Task statement: Each line from the one with "Choose 7-ZIP as target format" through the final line of the entries below must be printed exactly, and the pictures must not be.

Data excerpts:
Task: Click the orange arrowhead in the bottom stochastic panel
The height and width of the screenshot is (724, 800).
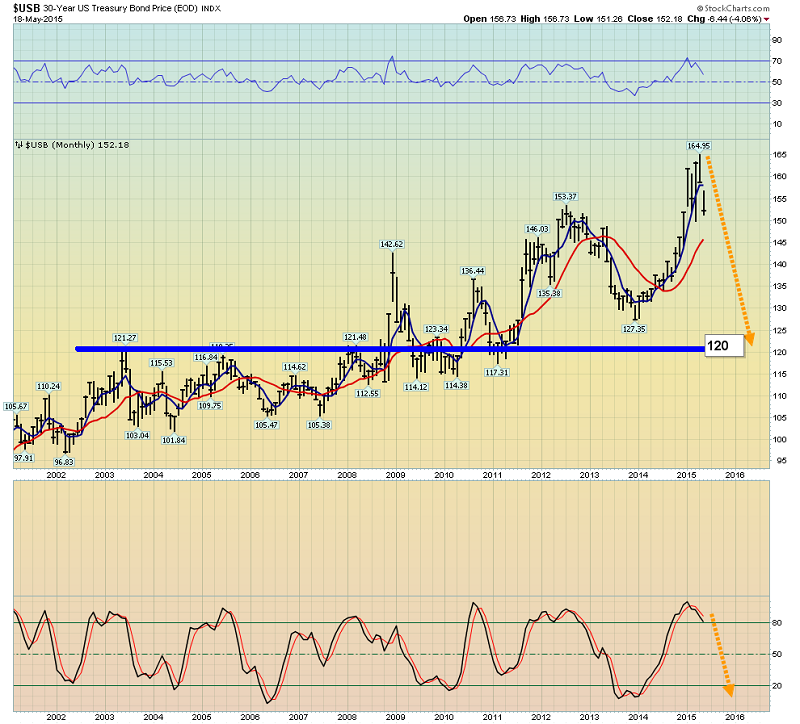Action: pyautogui.click(x=728, y=689)
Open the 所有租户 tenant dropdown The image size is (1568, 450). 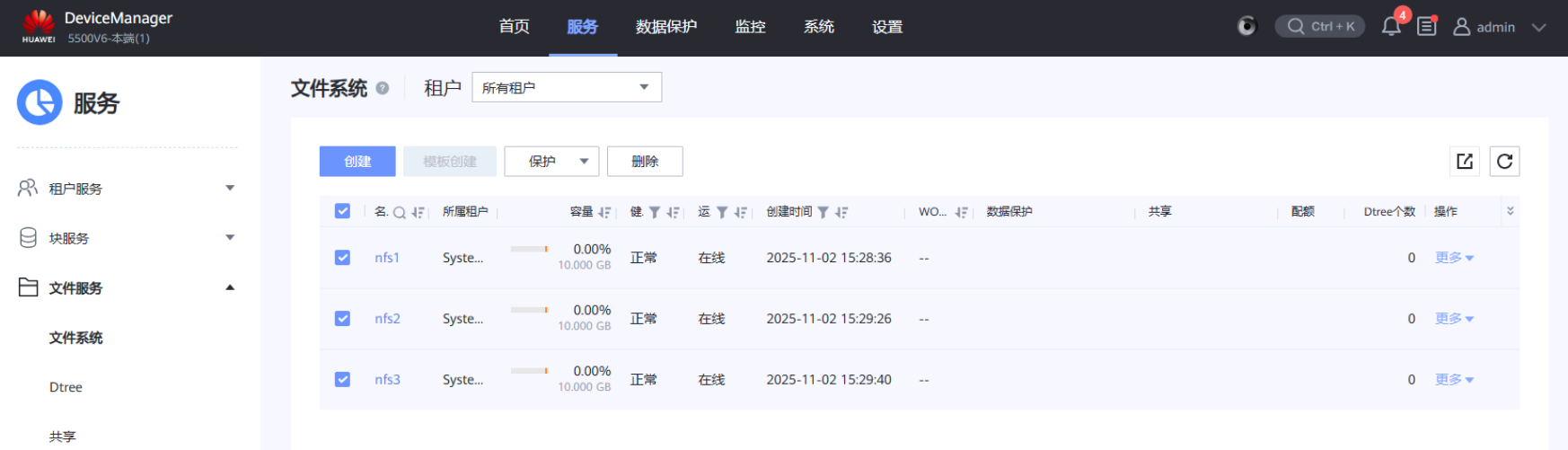tap(566, 87)
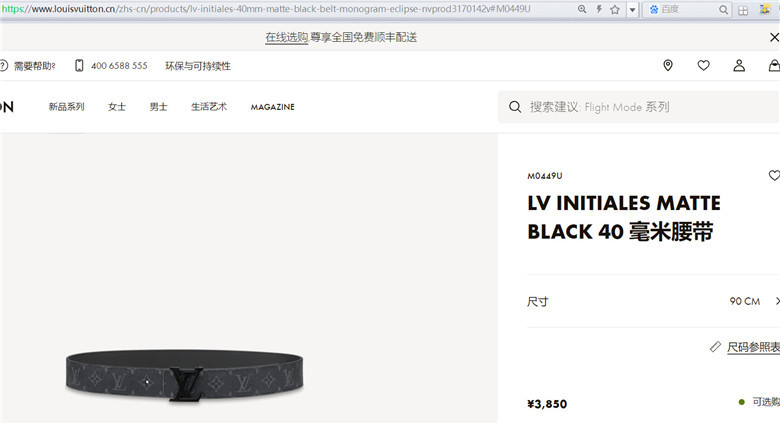
Task: Click the Flight Mode search field
Action: coord(639,107)
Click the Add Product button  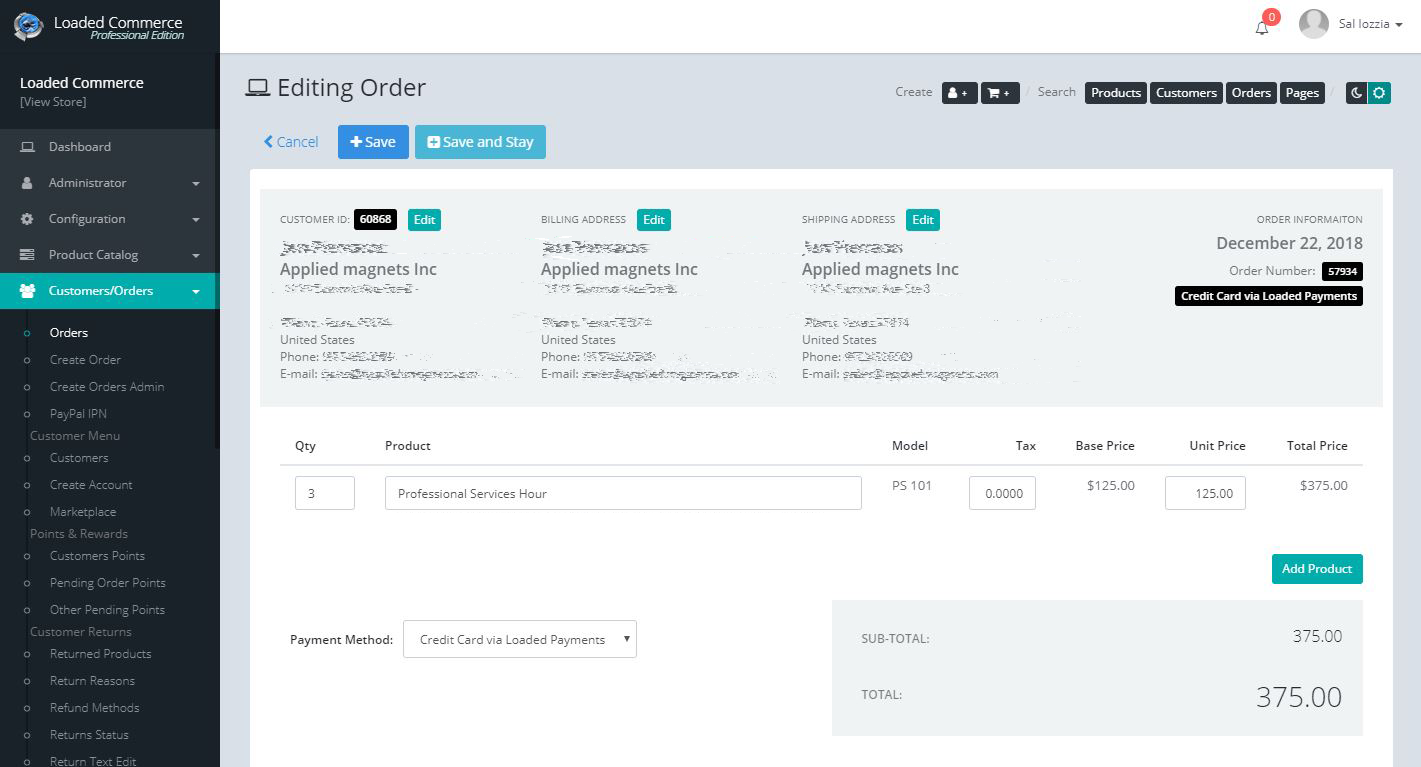(1316, 568)
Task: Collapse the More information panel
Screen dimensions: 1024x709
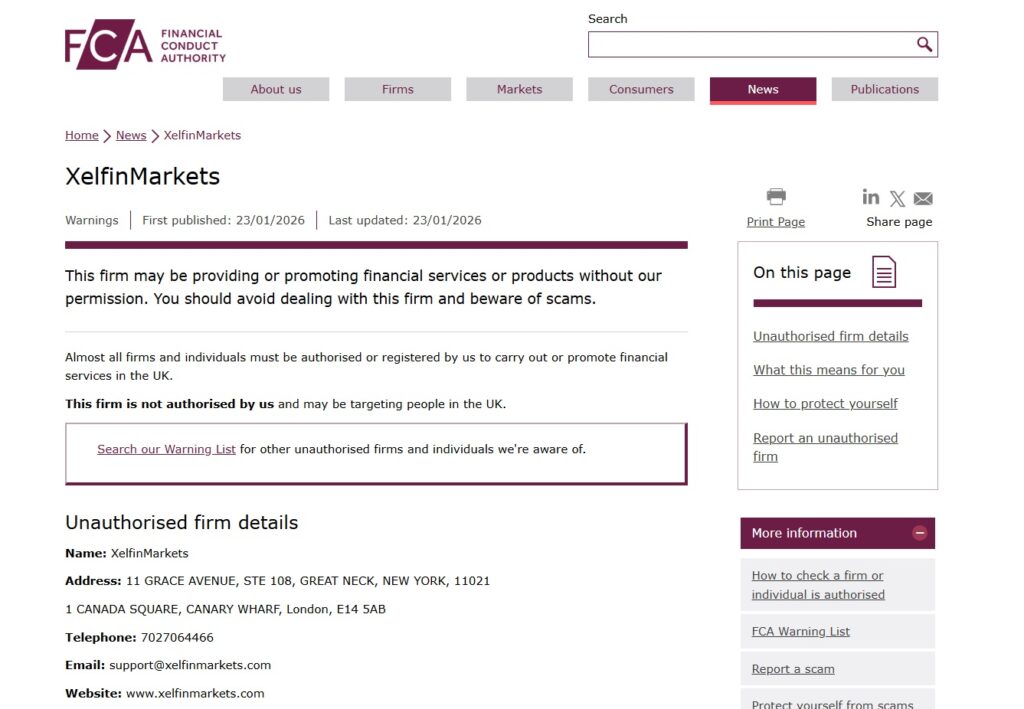Action: click(918, 533)
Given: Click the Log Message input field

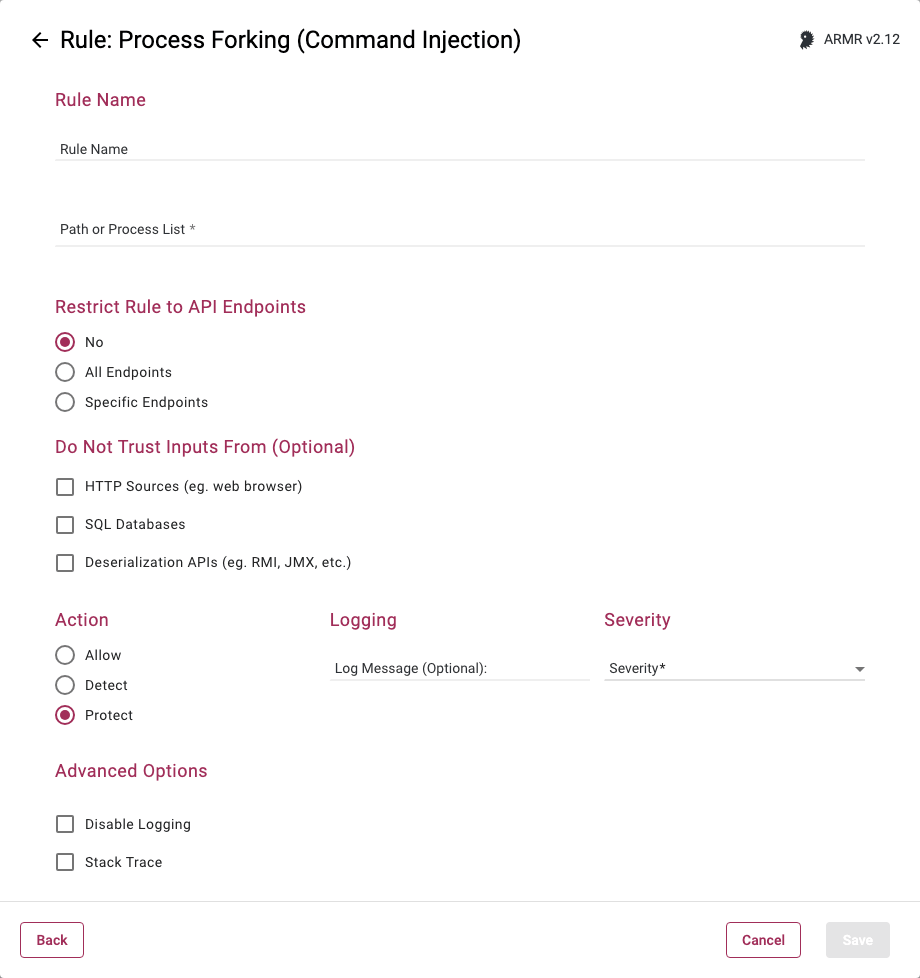Looking at the screenshot, I should (460, 668).
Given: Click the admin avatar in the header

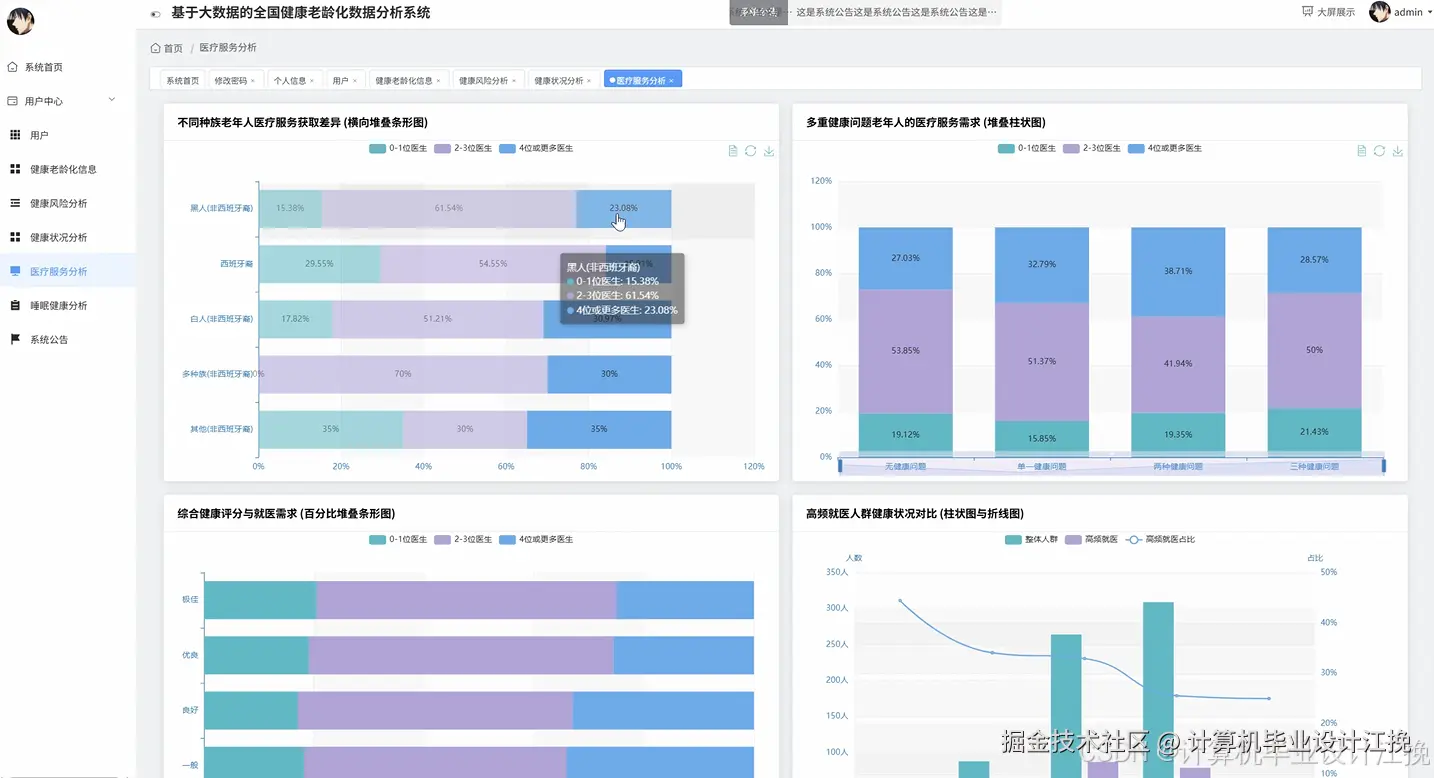Looking at the screenshot, I should [1380, 12].
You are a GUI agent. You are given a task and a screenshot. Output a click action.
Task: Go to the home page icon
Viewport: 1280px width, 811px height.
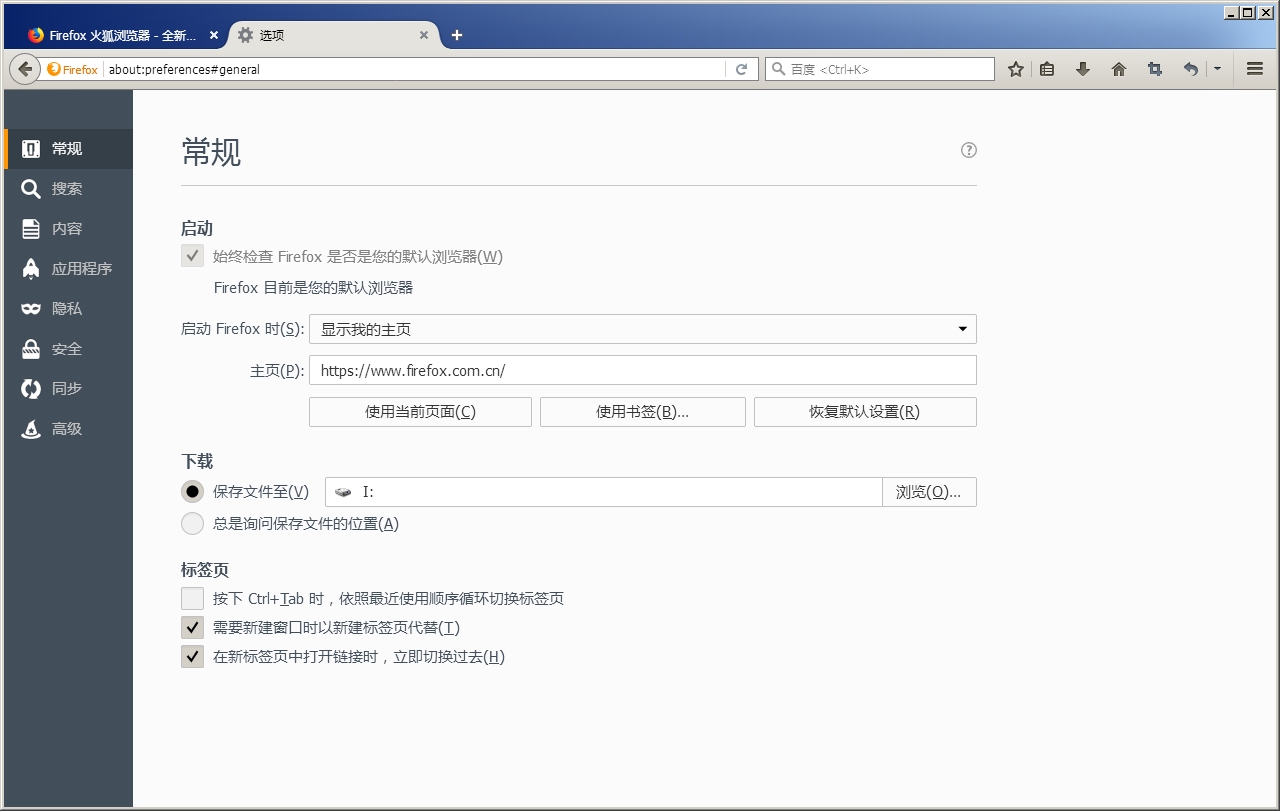pos(1119,69)
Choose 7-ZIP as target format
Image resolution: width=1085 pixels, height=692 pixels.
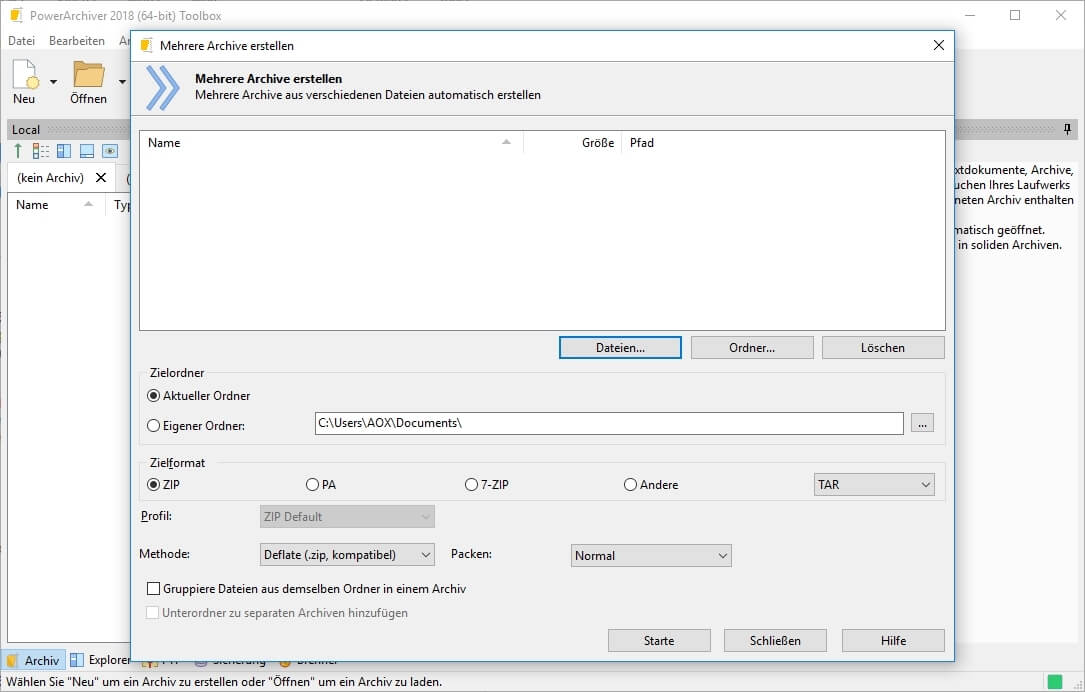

Task result:
Choose 7-ZIP as target format
Image resolution: width=1085 pixels, height=692 pixels.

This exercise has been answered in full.